― Leon Uris
Dr. Suzanne Gossett was a great teacher in the English Department of Loyola University when I was an undergraduates in the early 1970's I had a course in the Jewish American novel and we read Saul Bellow, Bernard Malamud, Phillip Roth and Henry Roth's Call It Sleep. I loved Malamud, liked Bellow, detested Phillip Roth and found myself conflicted about the other Roth. Call it Sleep took a kid by the name of David Schearl from the age of six into early adolescence - the tale is very much like James Joyce's early pages of Portrait of the Artist as Young Man in its imagism and sexual iconography - only in Yiddish, as opposed to Jackeen Dublinese.
The book is a compendium of fear boiling in a little guy. He gets bullied by family, Reb Yidall his Hebrew instructor, older kids and, of course, a Catholic thug named Leo who gives David a rosary and rapes his little sister.
I presented my conflicts to Dr. Gossett, the novel is powerful and beautifully written, but seems dangerous. David is a victim for scores of pages and is only freed somehow - Deus Ex Machina -by a step-father who relents from killing the boy and a mother who finally offers him some level of psychological comfort. Call It Sleep is an angst-addict's dope. I countered Henry Roth with Leon Uris was not part of canon of Jewish novelists in the Loyola offering.

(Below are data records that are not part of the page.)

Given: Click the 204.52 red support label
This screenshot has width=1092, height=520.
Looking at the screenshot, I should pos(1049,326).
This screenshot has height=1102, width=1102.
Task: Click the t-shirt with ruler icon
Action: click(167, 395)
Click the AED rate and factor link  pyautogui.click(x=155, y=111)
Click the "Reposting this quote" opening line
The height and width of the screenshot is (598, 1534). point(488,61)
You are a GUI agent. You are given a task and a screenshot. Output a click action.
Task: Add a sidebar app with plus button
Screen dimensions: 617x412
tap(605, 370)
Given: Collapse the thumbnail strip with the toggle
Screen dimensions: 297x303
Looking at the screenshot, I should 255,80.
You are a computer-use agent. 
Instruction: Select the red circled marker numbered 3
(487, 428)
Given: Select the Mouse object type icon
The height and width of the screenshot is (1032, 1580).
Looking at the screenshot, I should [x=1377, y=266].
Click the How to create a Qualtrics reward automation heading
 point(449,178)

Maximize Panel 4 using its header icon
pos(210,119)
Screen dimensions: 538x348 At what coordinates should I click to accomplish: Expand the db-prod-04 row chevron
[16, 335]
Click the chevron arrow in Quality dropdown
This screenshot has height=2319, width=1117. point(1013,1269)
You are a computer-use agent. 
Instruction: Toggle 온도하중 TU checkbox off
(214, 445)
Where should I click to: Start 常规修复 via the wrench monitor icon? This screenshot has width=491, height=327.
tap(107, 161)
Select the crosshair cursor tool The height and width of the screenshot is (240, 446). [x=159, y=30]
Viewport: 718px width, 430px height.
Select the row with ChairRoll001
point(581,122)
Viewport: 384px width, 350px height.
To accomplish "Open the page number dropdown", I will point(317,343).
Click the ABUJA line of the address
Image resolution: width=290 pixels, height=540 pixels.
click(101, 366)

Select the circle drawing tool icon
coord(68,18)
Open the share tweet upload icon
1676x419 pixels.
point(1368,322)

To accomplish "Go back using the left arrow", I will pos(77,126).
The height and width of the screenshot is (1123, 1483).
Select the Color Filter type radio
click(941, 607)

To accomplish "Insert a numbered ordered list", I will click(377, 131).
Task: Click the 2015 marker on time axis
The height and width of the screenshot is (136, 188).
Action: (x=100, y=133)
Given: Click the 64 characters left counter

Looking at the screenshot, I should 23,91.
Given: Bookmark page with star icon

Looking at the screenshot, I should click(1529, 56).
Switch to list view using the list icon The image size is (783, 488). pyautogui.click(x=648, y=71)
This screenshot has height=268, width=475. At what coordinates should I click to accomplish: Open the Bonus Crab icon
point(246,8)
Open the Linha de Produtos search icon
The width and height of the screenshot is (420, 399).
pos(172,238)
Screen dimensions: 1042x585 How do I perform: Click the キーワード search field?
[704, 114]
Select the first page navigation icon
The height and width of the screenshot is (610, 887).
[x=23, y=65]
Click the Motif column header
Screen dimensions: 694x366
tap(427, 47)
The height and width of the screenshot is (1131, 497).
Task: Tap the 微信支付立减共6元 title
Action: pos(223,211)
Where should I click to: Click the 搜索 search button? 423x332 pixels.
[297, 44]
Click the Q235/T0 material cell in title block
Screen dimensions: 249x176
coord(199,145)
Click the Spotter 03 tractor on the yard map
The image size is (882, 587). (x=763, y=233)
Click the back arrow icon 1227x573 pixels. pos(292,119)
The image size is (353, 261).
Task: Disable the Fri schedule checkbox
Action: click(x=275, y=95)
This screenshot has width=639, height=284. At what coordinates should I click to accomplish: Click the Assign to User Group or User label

Leon Uris had not time for Freudian, Jungian, or Hegelian deconstructions and dithering. Jews faced the existential reality of extinction. Now, that is a problem.
Uris wrote about the common humanity that just might save not only Jews but stupid and self-absorbed planet full of carbon footprints.
Dr. Gossett assured me that, while Leon Uris sold millions books, wrote the screenplay to movies like Gunfight at OK Corral and others, he was no Saul Bellow. However, . . ." I could write a paper."
I did - got a B- and noted from my mentress " B'nai B'rith would love your point of view on the self-loathing Jew." I used Armageddon and Exodus to counter Henry Roth. Thin gruel. Armageddon and Exodus remain truly great reads. Exodus chronicles the birth of Israel in the wake of Holocaust and Armageddon the Berlin Airlift - contemporary to Israel's geopolitical obstetric agonistes.
This month marks the Anniversary of Berlin Airlift in 1948. I believe that this event happened to be as much of an existential threat to mankind. The USSR and USA et al were at daggers drawn with blood lusts still up from the Second World War. Gen. George Marshall and the hundreds of anonymous pilots and crews who flew food and fuel into the Soviet blockaded city of Berlin made Stalin blink.
Leon Uris gives humanity fair warning "It Can Happen Again" and when it does everyone, not just the Jews, are fair game.
We, all of us, do not have the time, the temperament, the memory or the luxury to self-loathe.